You’re probably aware of the buzz around artificial intelligence (AI), language learning (LL), and machine learning (ML), which impact everything from social media algorithms to self-driving cars, but you may not know that the real magic behind these technological advancements and their query performance is data management. Understanding this data dependence is crucial for grasping how these emerging technologies are able to produce intelligent decisions so quickly.

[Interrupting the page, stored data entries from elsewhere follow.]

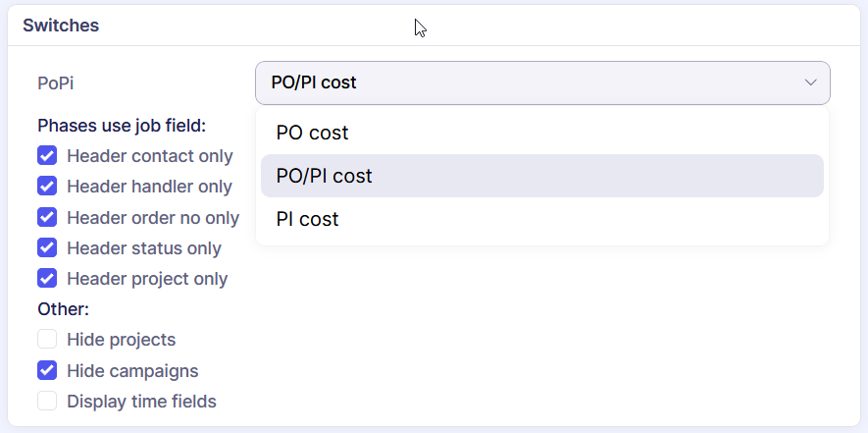Screen dimensions: 868x433
Task: Turn off the 'Header project only' checkbox
Action: tap(47, 278)
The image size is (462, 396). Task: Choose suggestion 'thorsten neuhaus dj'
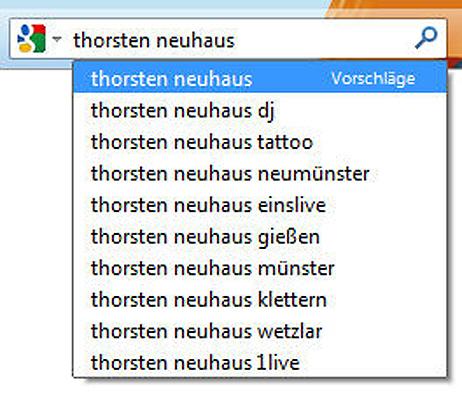[260, 110]
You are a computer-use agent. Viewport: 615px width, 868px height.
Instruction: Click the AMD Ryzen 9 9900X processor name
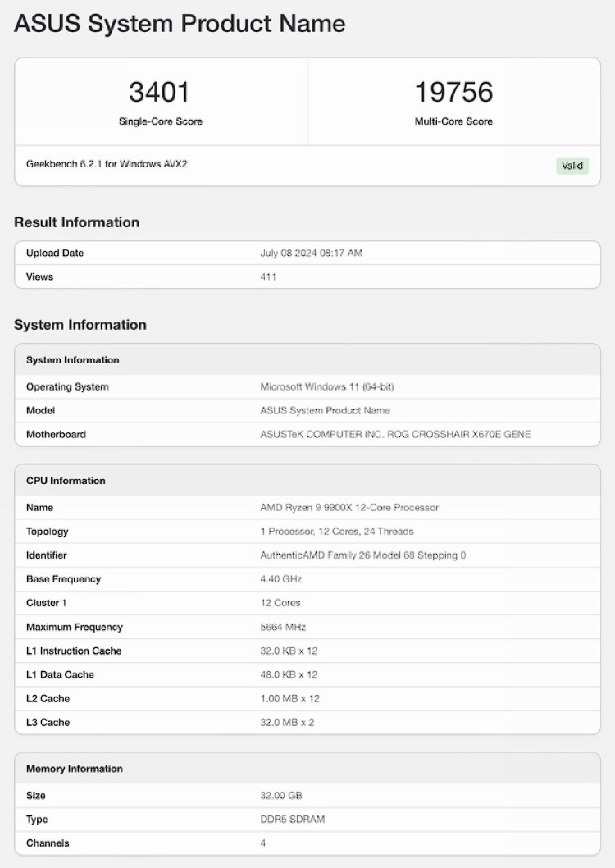pyautogui.click(x=349, y=508)
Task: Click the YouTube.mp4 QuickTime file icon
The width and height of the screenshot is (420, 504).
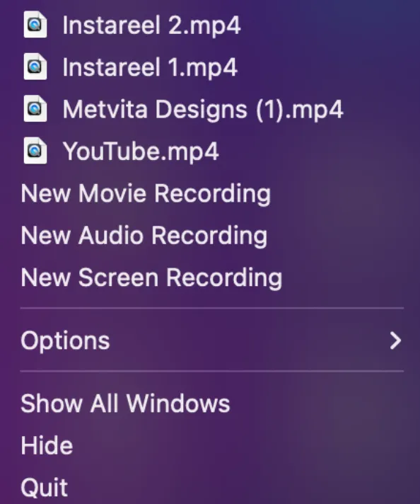Action: 35,151
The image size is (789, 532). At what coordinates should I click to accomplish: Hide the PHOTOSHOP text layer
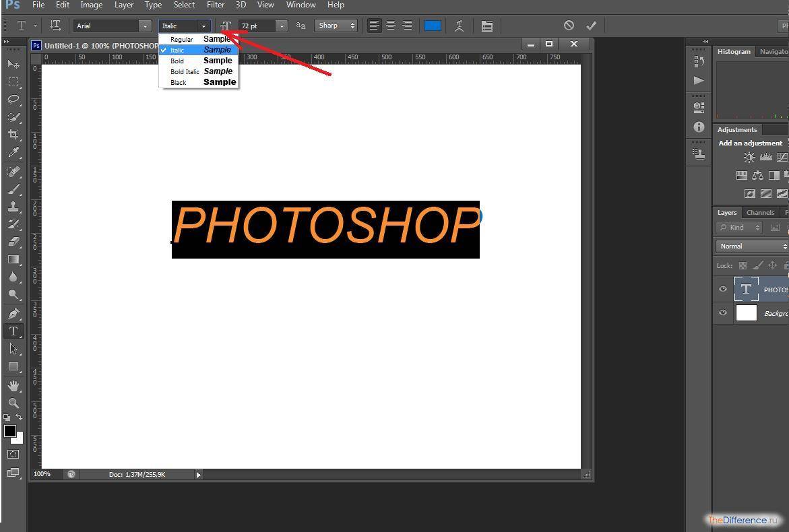(723, 290)
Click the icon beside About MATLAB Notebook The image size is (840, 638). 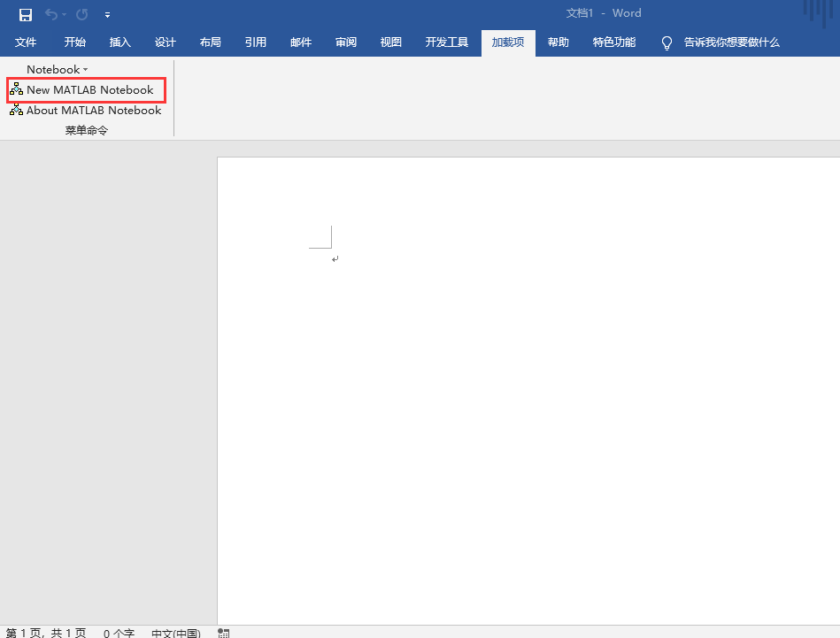coord(15,110)
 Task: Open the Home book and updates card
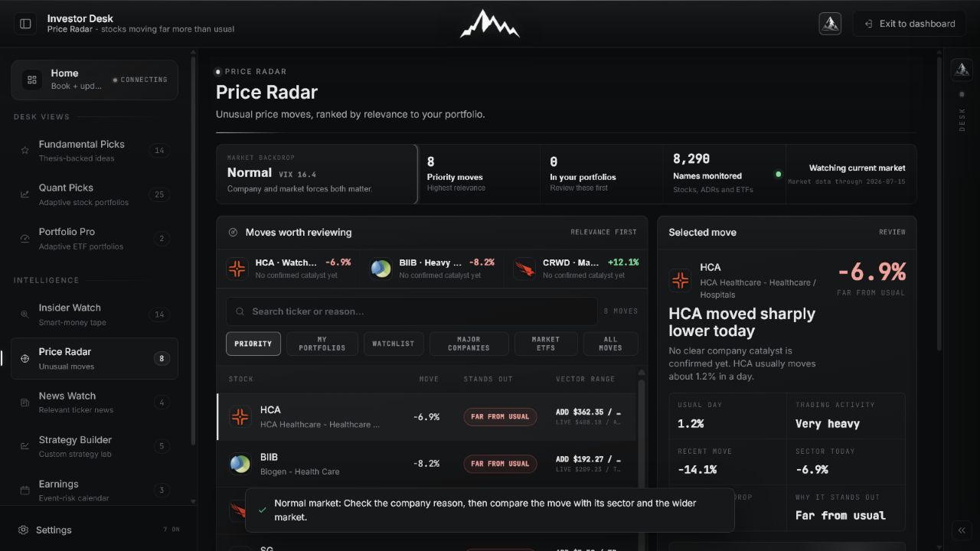(94, 80)
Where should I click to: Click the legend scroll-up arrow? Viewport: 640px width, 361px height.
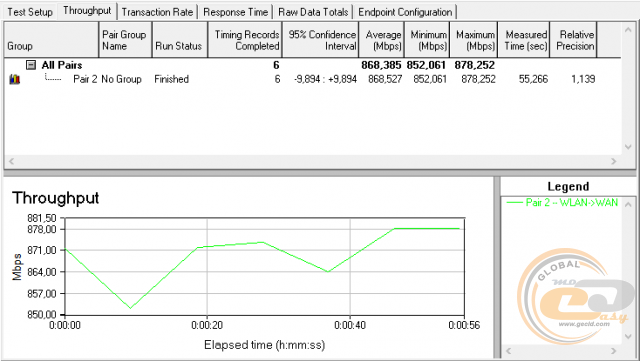coord(628,203)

At their core, these sophisticated digital technologies rely heavily on data that has been collected and processed to ultimately provide intelligent answers from a specialized database called a vector database. The process starts by turning raw information like words, images, video or music, into vectors, then feeding them into a pre-trained machine language model (MLM) that optimizes the original ones into embeddings, which are high dimensional vectors that can be searched in vector databases.

Table of Contents:

Raw data's transformation

This blog post will focus on how data is transformed into vectors and how they are used in vector databases, including some discussion around search, vector space, and approximate nearest neighbor.

Although important, this article will not dig deep into defining vector indexes, cosine similarity searches, cosine distance, euclidean distance, orthogonal vectors, or facebook ai similarity search.

What are vector stores?

Typically found in vector databases, a vector store is a digital storage system that holds vectors – the unique fingerprint for a piece of data, whether it's a sentence, an image, or a user's browsing habits. The vector store not only keeps these vectors together in a vector space, but also quickly and efficiently finds and places similar vectors or identical vectors near one another.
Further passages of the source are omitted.